Are they considering proficiency pre-reqs? Maybe that will be in a later playtest, but those seem to work out if you have a large number of proficiencies; if proficiencies are not part of the rules or cover light/medium/heavy categories, then you end up with armor traps and auto-picks...
 

dammitbiscuit

First Post
It's all bringing back memories of 3.5, where everyone was in a Chain Shirt, or Full Plate, because medium armor sucked.

Sometimes breastplate got used, only because Mithril changed it to Light class armor, making it less :):):):):):).
 

Another point for the armor discussion is that in the current playtest of D&D next, there are magical armors and shields. Bringing back +1 shields gives another AC boost to players who wield shields (which is likely to be those proficient in them).

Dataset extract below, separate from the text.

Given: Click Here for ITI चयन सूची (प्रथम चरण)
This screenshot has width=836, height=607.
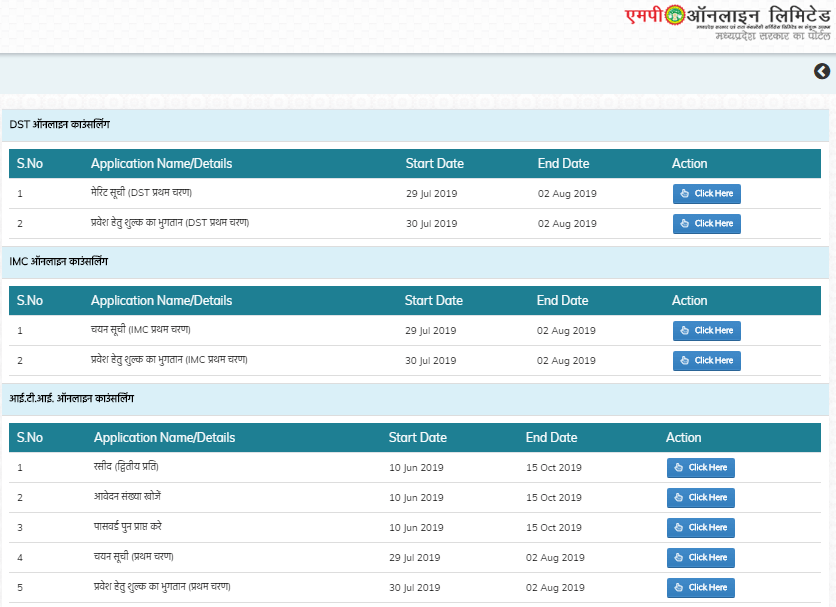Looking at the screenshot, I should tap(700, 558).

So fighters and clerics have another source of bonuses to try and keep their AC's equal to the high-dex rogue, but it requires magic items to do it.
 

Scribble

First Post
Has anyone done the numbers to see how things work out for THESE particular pre-gen characters, as opposed to in general?
 

Dragonblade

Adventurer
The armor system is just wonky.

4e's elegant handling of light (stat mod + AC) and heavy armor (just AC) was really much better than this.

4e style armor is simple and elegant which fits in with the design ethos of DnDNext and it should be something both new and old school players can agree on.